- _What is asked_
In the interview excerpt, which band does Joanna say she spent a year in high school being obsessed with?

AL: They exposed you to a lot of avant garde music at an early age?

Joanna: Yeah. Definitely. The community that I grew up in was very musically rich. Terry Riley was our neighbor. There were a lot of composers living in Nevada City. There is a composer's guild there. Howard Hersh, Terry Riley, and Jay Sydeman and a bunch of new composers all live there. I love Terry Riley. I love a lot of his piano stuff especially. I heard some stuff at my school. He didn't teach there but he had a strong relationship with my school. He used to give concerts there. I heard some old recordings he did with Paulina Oliveros on Accordion. There was another women on cello. They are very amazing improvised pieces.

AL: When did you start performing and writing songs?

Joanna: I have been in The Pleased for a while. I have writing songs on my own for about six years. I have a recording that I did of instrumental songs. I went to school to become a composer. I changed my mind there. I wanted to write songs which I think is a different thing. I wanted to write music that is informed by folk music. The chord progressions are obvious references. I am not doing something that it is experimental music in relation to classical music. I have a deep rooted folk sensibility that I can't get away from completely. I wasn't interested in writing music that wasn't beautiful for me to listen to.

AL: How did you find good records at such an early age? Most people are corrupted by pop music at some point.

Joanna: I lived in a strange town. Certainly there were a lot of kids at my high school who listened to top 40 radio. My parents had an amazing record collection. I have a big brother. Many people have big brothers who would bring in really good records and new music from a mysterious source. I did spend a year in high school being obsessed with Fleetwood Mac. That was pop music.

AL: What has been the reaction been to the early shows? People must be intimated seeing you bring out this big harp?

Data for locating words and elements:
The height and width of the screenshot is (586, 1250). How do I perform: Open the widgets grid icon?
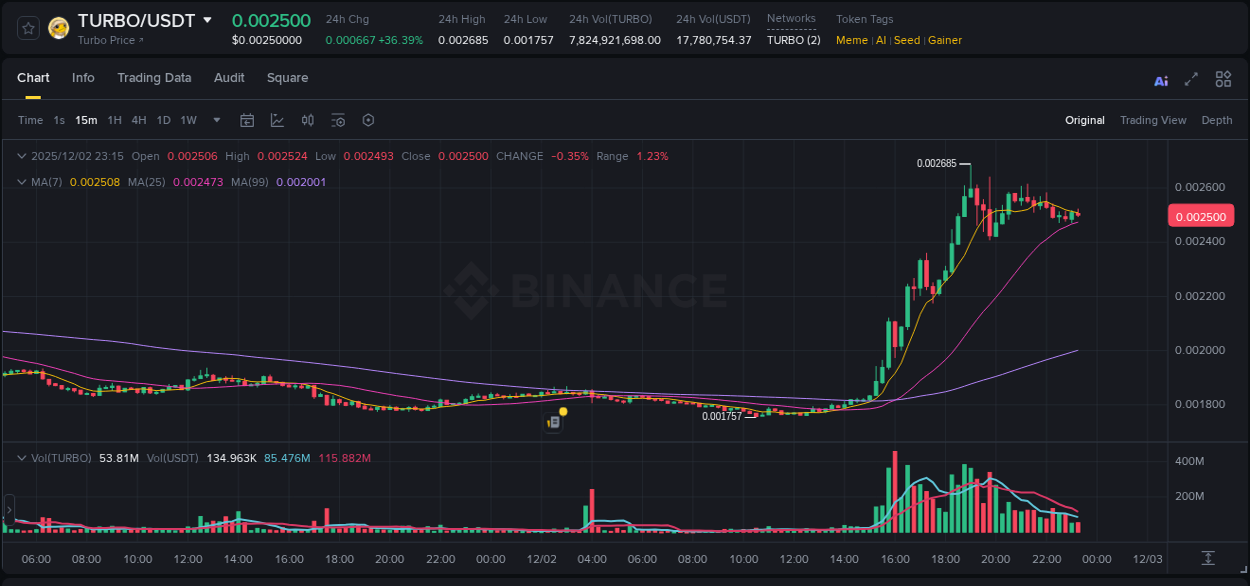tap(1223, 78)
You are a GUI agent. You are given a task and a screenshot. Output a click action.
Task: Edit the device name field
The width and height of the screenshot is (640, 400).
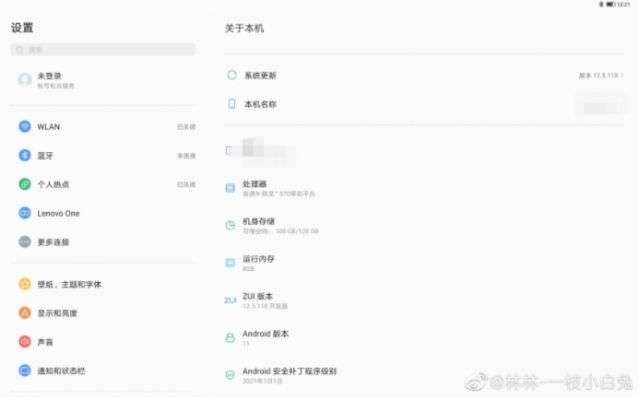601,107

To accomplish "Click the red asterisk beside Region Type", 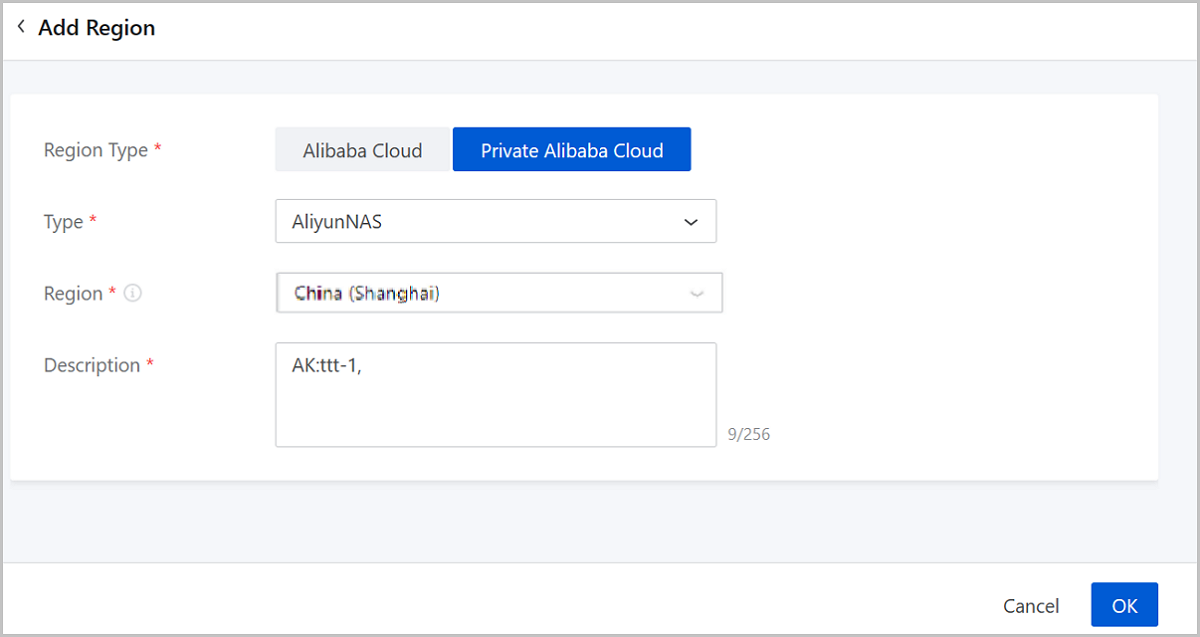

- _Task response_
Fleetwood Mac